Oceanic tides from Earth-like to ocean planets

ABSTRACT: Oceanic tides are a major source of tidal dissipation. They drive the evolution of planetary systems and the rotational dynamics of planets. However, 2D models commonly used for the Earth cannot be applied to extrasolar telluric planets hosting potentially deep oceans because they ignore the three-dimensional effects related to the ocean vertical structure. Our goal is to investigate in a consistant way the importance of the contribution of internal gravity waves in the oceanic tidal response and to propose a modeling allowing to treat a wide range of cases from shallow to deep oceans. A 3D ab initio model is developed to study the dynamics of a global planetary ocean.
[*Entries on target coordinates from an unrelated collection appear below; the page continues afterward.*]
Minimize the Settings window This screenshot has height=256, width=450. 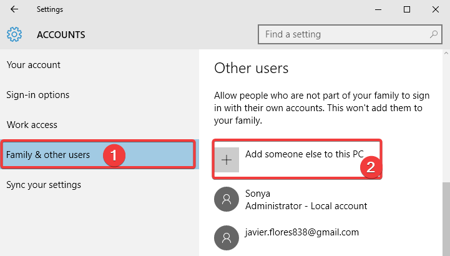pyautogui.click(x=378, y=9)
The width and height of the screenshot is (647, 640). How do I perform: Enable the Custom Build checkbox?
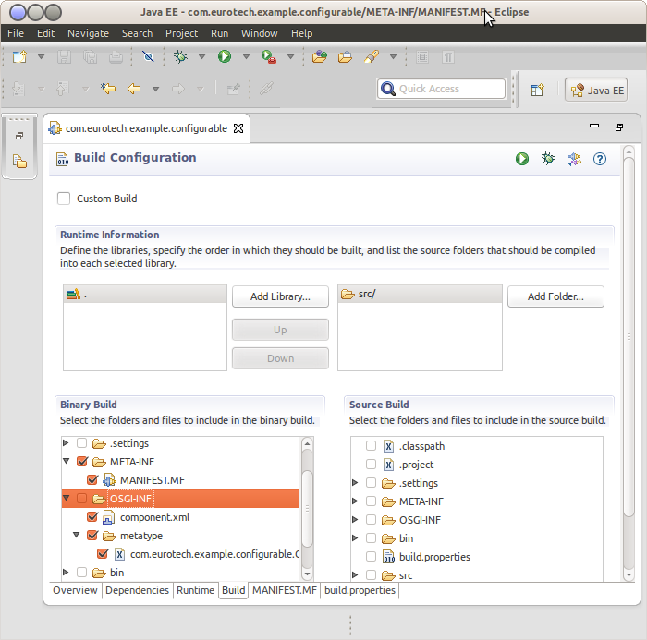[64, 199]
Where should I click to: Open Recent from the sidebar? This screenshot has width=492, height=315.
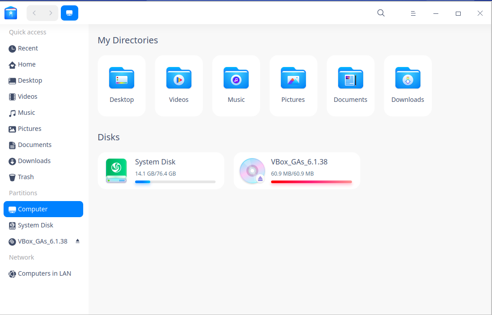[27, 48]
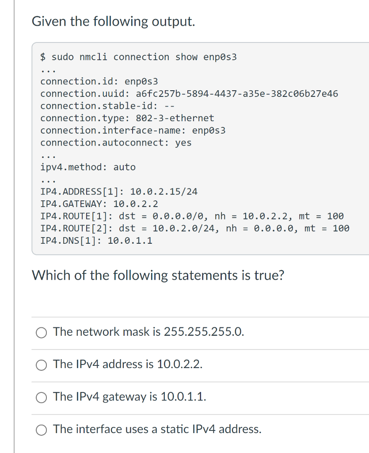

This model takes into account compressibility, stratification and sphericity terms, which are usually ignored in 2D approaches. An analytic solution is computed and used to study the dependence of the tidal response on the tidal frequency and on the ocean depth and stratification. In the 2D asymptotic limit, we recover the frequency-resonant behaviour due to surface inertial-gravity waves identified by early studies. As the ocean depth and Brunt-Väisälä frequency increase, the contribution of internal gravity waves grows in importance and the tidal response become three-dimensional. In the case of deep oceans, the stable stratification induces resonances that can increase the tidal dissipation rate by several orders of magnitude. It is thus able to affect significantly the evolution time scale of the planetary rotation.